What is the new normal? The new normal means under our watch, instead of the Shop ’til you drop day (sorry Carrie Bradshaw). The new normal means, we must now put in as much as 80 percent in the period, according to Smart Money magazine. The new normal means, we would withdraw our money, thank you very much (Elvis said with an accent, since I am from Memphis), rather than a broker or consultant with the thumb, they can speculate, and play with him and to try to beat the market. developed the “my actions are better than your stock done,” the water cooler boasts disappeared. Instead of actively manage our money trying to beat the market with a market timing, stock selection and chase past performance, why not try to beat the bank?

3rd Beat the Bank

In the world of financial security, you have CDs, fixed annuities and savings bonds. In a fixed annuity, both your principal and interest accounts are protected from market losses.
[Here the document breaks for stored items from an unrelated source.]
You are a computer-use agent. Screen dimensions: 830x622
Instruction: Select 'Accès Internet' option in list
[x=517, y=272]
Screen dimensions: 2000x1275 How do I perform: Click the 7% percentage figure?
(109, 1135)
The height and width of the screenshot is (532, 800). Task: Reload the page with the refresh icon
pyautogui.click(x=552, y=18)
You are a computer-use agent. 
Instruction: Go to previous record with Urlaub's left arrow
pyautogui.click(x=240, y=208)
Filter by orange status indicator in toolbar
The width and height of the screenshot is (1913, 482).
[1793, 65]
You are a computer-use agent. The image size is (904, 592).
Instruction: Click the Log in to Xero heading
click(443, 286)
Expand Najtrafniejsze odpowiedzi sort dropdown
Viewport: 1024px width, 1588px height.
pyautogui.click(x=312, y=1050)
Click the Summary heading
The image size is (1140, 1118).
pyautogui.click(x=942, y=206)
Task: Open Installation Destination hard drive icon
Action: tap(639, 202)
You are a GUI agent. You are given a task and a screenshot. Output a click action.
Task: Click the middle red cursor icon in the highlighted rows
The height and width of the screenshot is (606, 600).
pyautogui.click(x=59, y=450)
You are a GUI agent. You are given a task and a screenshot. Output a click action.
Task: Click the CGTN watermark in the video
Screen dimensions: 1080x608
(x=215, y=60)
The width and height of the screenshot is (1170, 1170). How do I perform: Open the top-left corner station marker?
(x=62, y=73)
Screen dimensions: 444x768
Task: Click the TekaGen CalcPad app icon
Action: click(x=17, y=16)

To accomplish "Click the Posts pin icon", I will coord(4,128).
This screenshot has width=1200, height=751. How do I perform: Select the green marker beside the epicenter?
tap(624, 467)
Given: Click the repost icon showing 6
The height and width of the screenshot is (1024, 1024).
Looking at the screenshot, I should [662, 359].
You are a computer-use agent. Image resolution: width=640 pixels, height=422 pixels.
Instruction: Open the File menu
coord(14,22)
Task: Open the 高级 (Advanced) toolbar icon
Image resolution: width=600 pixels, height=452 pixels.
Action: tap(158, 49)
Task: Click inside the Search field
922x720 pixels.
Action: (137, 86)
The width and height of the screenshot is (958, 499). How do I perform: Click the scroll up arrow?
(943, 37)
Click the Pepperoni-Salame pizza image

People come to my office with their brokerage accounts and variable annuity statements that reveal losses big market, but I’ve never known anyone to lose a penny in a fixed annuity. Did you know? Let us try again just the bank with a fixed pension.

Your current bank CD rate perhaps 1% or 2%? I have a guaranteed five-year fixed annuity that paid 3.65%, and you have to pay any taxes on the interest each year than you would on a CD. With a fixed annuity, you will receive an increase in your interest, without incurring increased risk. My pension will also get a free return of 10%, you can spend each year without penalty, and you can have any value at any time if you get to go to a nursing home.

With a fixed index annuity (rather than a fixed annuity that gives you a flat rate of interest for several years, as in the example above), you can expect a higher rate of return of 5% – 8% over the term of the policy. A fixed annuity index is coupled to an market index like the S & P 500. They are therefore able to take the advantage of the market on its head, without the disadvantages. Instead of buying high and selling low, you will benefit when the market goes up and down, and something that I predict the market. It is still up and down and still go, you win with a solid pension, while the index returns lost bank.

4th Go income

I have a confession to make. Yes, I can predict the stock market is rising, and now, but I can not tell you when. You see, my crystal ball broke years ago and I do not know the future. Yes, I know that your financial advisor is a crystal ball is better than I have, or a special link to a fortune teller, that the fact that market-timing warrants in your portfolio. If you (and hope that you are thinking of doing, because that is what you pay for it), I suggest you stay where you are and we hope for the best. In my practice, instead of wishing and hoping, we offer insurance future.

Future insurance coverage for my clients a guaranteed lifetime income for life as a withdrawal benefit (GLWBs). GLWBs not only guarantee a minimum income for life, but also guarantee a minimum level of income growth. In other words you can never have the money – ever run!

How would you like to offset extra income every month on the stock market losses, loss of pensions, benefits, 401k or games? $ 1,000? $ 1,500? $ 2,000? They tell me that the number and I’ll show you to the penny what it takes to get there. And with my income, you can turn income and at your disposal, so that your pension is growing with interest. You can also increase your salary to index payments to income over time and to choose the cost of the planet.

Thus, instead of the planned series of fantasy, speculation and wishful thinking of the time of your last money, why not go for a guaranteed salary for the rest of your life in a fixed index annuity? Combined with a better return than the bank without market risk, it is safe, even worse, the financial hangover cure.